Element and text location data:
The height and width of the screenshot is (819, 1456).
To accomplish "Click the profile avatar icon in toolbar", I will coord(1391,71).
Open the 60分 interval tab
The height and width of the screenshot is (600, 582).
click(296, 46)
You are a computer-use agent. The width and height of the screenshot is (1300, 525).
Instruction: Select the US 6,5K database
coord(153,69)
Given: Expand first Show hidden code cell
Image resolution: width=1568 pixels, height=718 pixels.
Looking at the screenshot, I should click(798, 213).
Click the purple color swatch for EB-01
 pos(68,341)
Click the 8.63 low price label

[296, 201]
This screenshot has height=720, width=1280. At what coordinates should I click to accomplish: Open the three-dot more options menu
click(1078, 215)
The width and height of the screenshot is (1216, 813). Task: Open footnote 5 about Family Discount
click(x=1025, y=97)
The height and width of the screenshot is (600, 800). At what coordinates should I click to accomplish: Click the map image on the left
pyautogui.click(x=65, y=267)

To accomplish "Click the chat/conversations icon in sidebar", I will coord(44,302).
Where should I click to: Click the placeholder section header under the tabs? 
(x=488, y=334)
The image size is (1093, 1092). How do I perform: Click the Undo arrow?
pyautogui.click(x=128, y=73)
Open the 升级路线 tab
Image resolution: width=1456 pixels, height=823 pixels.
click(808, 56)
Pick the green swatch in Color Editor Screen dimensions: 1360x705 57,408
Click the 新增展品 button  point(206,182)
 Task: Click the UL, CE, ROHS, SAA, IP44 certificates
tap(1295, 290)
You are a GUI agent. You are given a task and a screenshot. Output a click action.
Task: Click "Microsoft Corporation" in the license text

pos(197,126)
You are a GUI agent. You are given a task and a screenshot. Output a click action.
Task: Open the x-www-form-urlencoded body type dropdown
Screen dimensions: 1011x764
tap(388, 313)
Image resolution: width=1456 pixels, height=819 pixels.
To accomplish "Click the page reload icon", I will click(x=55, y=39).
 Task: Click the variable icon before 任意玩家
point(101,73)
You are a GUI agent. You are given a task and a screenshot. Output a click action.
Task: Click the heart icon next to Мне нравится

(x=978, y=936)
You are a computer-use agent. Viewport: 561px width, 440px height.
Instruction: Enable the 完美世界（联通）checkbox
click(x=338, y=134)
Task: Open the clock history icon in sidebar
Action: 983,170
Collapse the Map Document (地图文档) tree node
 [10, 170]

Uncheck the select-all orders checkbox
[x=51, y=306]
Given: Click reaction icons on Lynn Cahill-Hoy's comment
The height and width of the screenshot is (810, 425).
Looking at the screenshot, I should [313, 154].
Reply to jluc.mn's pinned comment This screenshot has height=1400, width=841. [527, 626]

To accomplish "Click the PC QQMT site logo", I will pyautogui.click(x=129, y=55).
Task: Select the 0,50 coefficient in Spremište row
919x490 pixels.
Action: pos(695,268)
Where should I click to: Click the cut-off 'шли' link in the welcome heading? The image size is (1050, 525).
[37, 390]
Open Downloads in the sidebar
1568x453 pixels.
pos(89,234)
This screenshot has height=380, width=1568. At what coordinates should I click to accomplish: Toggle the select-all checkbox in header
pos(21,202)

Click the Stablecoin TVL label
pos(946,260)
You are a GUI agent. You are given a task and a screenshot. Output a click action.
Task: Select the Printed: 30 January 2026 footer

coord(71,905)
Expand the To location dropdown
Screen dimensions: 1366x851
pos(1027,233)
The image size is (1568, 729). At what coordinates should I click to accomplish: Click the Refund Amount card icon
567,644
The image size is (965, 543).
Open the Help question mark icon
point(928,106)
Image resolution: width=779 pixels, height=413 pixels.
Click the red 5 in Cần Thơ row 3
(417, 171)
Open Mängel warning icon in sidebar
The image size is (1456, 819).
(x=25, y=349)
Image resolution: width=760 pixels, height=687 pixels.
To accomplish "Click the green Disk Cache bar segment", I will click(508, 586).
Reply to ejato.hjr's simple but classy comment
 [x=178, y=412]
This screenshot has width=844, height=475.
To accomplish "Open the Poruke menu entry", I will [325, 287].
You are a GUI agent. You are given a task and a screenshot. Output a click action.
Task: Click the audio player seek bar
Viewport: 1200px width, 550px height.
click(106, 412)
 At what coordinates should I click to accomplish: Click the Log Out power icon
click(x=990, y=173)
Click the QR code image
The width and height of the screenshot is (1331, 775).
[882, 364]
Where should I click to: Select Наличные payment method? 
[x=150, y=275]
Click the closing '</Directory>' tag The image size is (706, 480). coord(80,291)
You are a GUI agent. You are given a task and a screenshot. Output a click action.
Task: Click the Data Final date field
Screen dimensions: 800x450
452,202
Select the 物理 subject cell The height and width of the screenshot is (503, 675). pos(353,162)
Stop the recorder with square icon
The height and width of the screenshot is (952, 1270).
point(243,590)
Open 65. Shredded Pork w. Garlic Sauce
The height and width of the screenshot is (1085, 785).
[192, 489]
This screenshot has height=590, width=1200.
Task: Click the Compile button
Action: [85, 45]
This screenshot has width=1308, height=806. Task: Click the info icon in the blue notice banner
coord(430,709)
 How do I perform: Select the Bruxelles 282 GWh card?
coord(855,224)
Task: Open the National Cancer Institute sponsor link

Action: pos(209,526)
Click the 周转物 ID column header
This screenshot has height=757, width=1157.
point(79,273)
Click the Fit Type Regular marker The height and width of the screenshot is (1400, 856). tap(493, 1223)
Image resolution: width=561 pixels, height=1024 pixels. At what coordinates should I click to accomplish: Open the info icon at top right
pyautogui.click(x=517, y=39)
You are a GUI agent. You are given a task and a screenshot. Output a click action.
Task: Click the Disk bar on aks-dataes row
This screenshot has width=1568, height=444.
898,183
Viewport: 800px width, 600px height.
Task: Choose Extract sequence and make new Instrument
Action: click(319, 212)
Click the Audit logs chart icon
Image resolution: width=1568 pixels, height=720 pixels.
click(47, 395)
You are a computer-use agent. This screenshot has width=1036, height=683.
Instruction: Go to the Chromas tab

Aim
Turn the lines above into a JSON list of strings with one string per line, leaving out blank lines.

Exercise solution
[
  "The height and width of the screenshot is (819, 1456).",
  "To accomplish \"Click the profile avatar icon in toolbar\", I will coord(1391,71).",
  "Open the 60分 interval tab",
  "The height and width of the screenshot is (600, 582).",
  "click(296, 46)",
  "You are a computer-use agent. The width and height of the screenshot is (1300, 525).",
  "Instruction: Select the US 6,5K database",
  "coord(153,69)",
  "Given: Expand first Show hidden code cell",
  "Image resolution: width=1568 pixels, height=718 pixels.",
  "Looking at the screenshot, I should click(798, 213).",
  "Click the purple color swatch for EB-01",
  " pos(68,341)",
  "Click the 8.63 low price label",
  "[296, 201]",
  "This screenshot has height=720, width=1280. At what coordinates should I click to accomplish: Open the three-dot more options menu",
  "click(1078, 215)",
  "The width and height of the screenshot is (1216, 813). Task: Open footnote 5 about Family Discount",
  "click(x=1025, y=97)",
  "The height and width of the screenshot is (600, 800). At what coordinates should I click to accomplish: Click the map image on the left",
  "pyautogui.click(x=65, y=267)",
  "To accomplish \"Click the chat/conversations icon in sidebar\", I will coord(44,302).",
  "Where should I click to: Click the placeholder section header under the tabs? ",
  "(x=488, y=334)",
  "The image size is (1093, 1092). How do I perform: Click the Undo arrow?",
  "pyautogui.click(x=128, y=73)",
  "Open the 升级路线 tab",
  "Image resolution: width=1456 pixels, height=823 pixels.",
  "click(808, 56)",
  "Pick the green swatch in Color Editor Screen dimensions: 1360x705 57,408",
  "Click the 新增展品 button  point(206,182)",
  " Task: Click the UL, CE, ROHS, SAA, IP44 certificates",
  "tap(1295, 290)",
  "You are a GUI agent. You are given a task and a screenshot. Output a click action.",
  "Task: Click \"Microsoft Corporation\" in the license text",
  "pos(197,126)",
  "You are a GUI agent. You are given a task and a screenshot. Output a click action.",
  "Task: Open the x-www-form-urlencoded body type dropdown",
  "Screen dimensions: 1011x764",
  "tap(388, 313)",
  "Image resolution: width=1456 pixels, height=819 pixels.",
  "To accomplish \"Click the page reload icon\", I will click(x=55, y=39).",
  " Task: Click the variable icon before 任意玩家",
  "point(101,73)",
  "You are a GUI agent. You are given a task and a screenshot. Output a click action.",
  "Task: Click the heart icon next to Мне нравится",
  "(x=978, y=936)",
  "You are a computer-use agent. Viewport: 561px width, 440px height.",
  "Instruction: Enable the 完美世界（联通）checkbox",
  "click(x=338, y=134)",
  "Task: Open the clock history icon in sidebar",
  "Action: 983,170",
  "Collapse the Map Document (地图文档) tree node",
  " [10, 170]",
  "Uncheck the select-all orders checkbox",
  "[x=51, y=306]",
  "Given: Click reaction icons on Lynn Cahill-Hoy's comment",
  "The height and width of the screenshot is (810, 425).",
  "Looking at the screenshot, I should [313, 154].",
  "Reply to jluc.mn's pinned comment This screenshot has height=1400, width=841. [527, 626]",
  "To accomplish \"Click the PC QQMT site logo\", I will pyautogui.click(x=129, y=55).",
  "Task: Select the 0,50 coefficient in Spremište row",
  "919x490 pixels.",
  "Action: pos(695,268)",
  "Where should I click to: Click the cut-off 'шли' link in the welcome heading? The image size is (1050, 525).",
  "[37, 390]",
  "Open Downloads in the sidebar",
  "1568x453 pixels.",
  "pos(89,234)",
  "This screenshot has height=380, width=1568. At what coordinates should I click to accomplish: Toggle the select-all checkbox in header",
  "pos(21,202)",
  "Click the Stablecoin TVL label",
  "pos(946,260)",
  "You are a GUI agent. You are given a task and a screenshot. Output a click action.",
  "Task: Select the Printed: 30 January 2026 footer",
  "coord(71,905)",
  "Expand the To location dropdown",
  "Screen dimensions: 1366x851",
  "pos(1027,233)",
  "The image size is (1568, 729). At what coordinates should I click to accomplish: Click the Refund Amount card icon",
  "567,644",
  "The image size is (965, 543).",
  "Open the Help question mark icon",
  "point(928,106)",
  "Image resolution: width=779 pixels, height=413 pixels.",
  "Click the red 5 in Cần Thơ row 3",
  "(417, 171)",
  "Open Mängel warning icon in sidebar",
  "The image size is (1456, 819).",
  "(x=25, y=349)",
  "Image resolution: width=760 pixels, height=687 pixels.",
  "To accomplish \"Click the green Disk Cache bar segment\", I will click(508, 586).",
  "Reply to ejato.hjr's simple but classy comment",
  " [x=178, y=412]",
  "This screenshot has width=844, height=475.",
  "To accomplish \"Open the Poruke menu entry\", I will [325, 287].",
  "You are a GUI agent. You are given a task and a screenshot. Output a click action.",
  "Task: Click the audio player seek bar",
  "Viewport: 1200px width, 550px height.",
  "click(106, 412)",
  " At what coordinates should I click to accomplish: Click the Log Out power icon",
  "click(x=990, y=173)",
  "Click the QR code image",
  "The width and height of the screenshot is (1331, 775).",
  "[882, 364]",
  "Where should I click to: Select Наличные payment method? ",
  "[x=150, y=275]",
  "Click the closing '</Directory>' tag The image size is (706, 480). coord(80,291)",
  "You are a GUI agent. You are given a task and a screenshot. Output a click action.",
  "Task: Click the Data Final date field",
  "Screen dimensions: 800x450",
  "452,202",
  "Select the 物理 subject cell The height and width of the screenshot is (503, 675). pos(353,162)",
  "Stop the recorder with square icon",
  "The height and width of the screenshot is (952, 1270).",
  "point(243,590)",
  "Open 65. Shredded Pork w. Garlic Sauce",
  "The height and width of the screenshot is (1085, 785).",
  "[192, 489]",
  "This screenshot has height=590, width=1200.",
  "Task: Click the Compile button",
  "Action: [85, 45]",
  "This screenshot has width=1308, height=806. Task: Click the info icon in the blue notice banner",
  "coord(430,709)",
  " How do I perform: Select the Bruxelles 282 GWh card?",
  "coord(855,224)",
  "Task: Open the National Cancer Institute sponsor link",
  "Action: pos(209,526)",
  "Click the 周转物 ID column header",
  "This screenshot has height=757, width=1157.",
  "point(79,273)",
  "Click the Fit Type Regular marker The height and width of the screenshot is (1400, 856). tap(493, 1223)",
  "Image resolution: width=561 pixels, height=1024 pixels. At what coordinates should I click to accomplish: Open the info icon at top right",
  "pyautogui.click(x=517, y=39)",
  "You are a GUI agent. You are given a task and a screenshot. Output a click action.",
  "Task: Click the Disk bar on aks-dataes row",
  "This screenshot has width=1568, height=444.",
  "898,183",
  "Viewport: 800px width, 600px height.",
  "Task: Choose Extract sequence and make new Instrument",
  "Action: click(319, 212)",
  "Click the Audit logs chart icon",
  "Image resolution: width=1568 pixels, height=720 pixels.",
  "click(47, 395)",
  "You are a computer-use agent. This screenshot has width=1036, height=683.",
  "Instruction: Go to the Chromas tab"
]